Rechtbank Zeeland-West-Brabant, 03-01-2025, ECLI:NL:RBZWB:2025:10, 24/2592
Rechtbank Zeeland-West-Brabant, 03-01-2025, ECLI:NL:RBZWB:2025:10, 24/2592
Gegevens
- Instantie
- Rechtbank Zeeland-West-Brabant
- Datum uitspraak
- 3 januari 2025
- Datum publicatie
- 8 januari 2025
- Annotator
- Zaaknummer
- 24/2592
- Relevante informatie
- Art. 3.101 Wet IB 2001, Art. 3.146 Wet IB 2001
Inhoudsindicatie
IB/PVV, Nabetaling werkloosheidsuitkering
Uitspraak
RECHTBANK ZEELAND-WEST-BRABANT
Zittingsplaats Breda
Belastingrecht
zaaknummer: BRE 24/2592
[belanghebbende], uit [plaats], belanghebbende
(gemachtigde: [gemachtigde]),
en
de inspecteur van de belastingdienst, de inspecteur.
Inleiding
1. In deze uitspraak beoordeelt de rechtbank het beroep van belanghebbende tegen de uitspraak op bezwaar van de inspecteur van 26 januari 2024.
De inspecteur heeft aan belanghebbende voor het jaar 2020 een aanslag in de inkomstenbelasting en premie volksverzekeringen (IB/PVV) opgelegd naar een belastbaar inkomen uit werk en woning van € 70.971. Bij gelijktijdige beschikking is € 243 aan belastingrente in rekening gebracht.

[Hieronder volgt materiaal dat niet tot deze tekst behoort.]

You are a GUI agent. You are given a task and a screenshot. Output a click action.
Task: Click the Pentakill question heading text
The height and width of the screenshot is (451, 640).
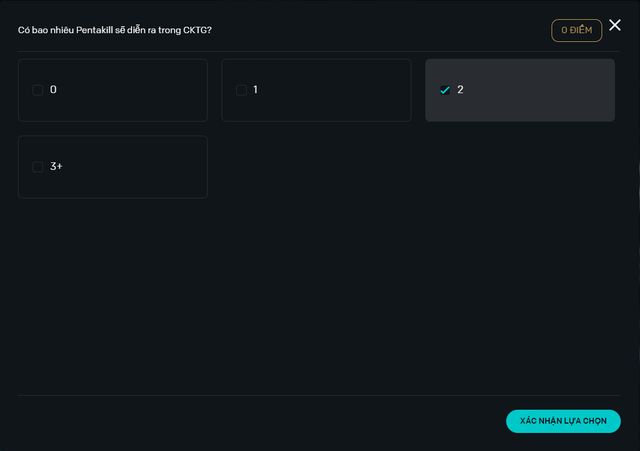[x=115, y=30]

De inspecteur heeft het bezwaar van belanghebbende ongegrond verklaard. De inspecteur heeft daarbij de aanslag en de belastingrentebeschikking gehandhaafd.
De inspecteur heeft op het beroep gereageerd met een verweerschrift.
De rechtbank heeft het beroep op 22 november 2024 op zitting behandeld. Hieraan hebben deelgenomen: de gemachtigde van belanghebbende en namens de inspecteur mr. [inspecteur 1] en mr. [inspecteur 2].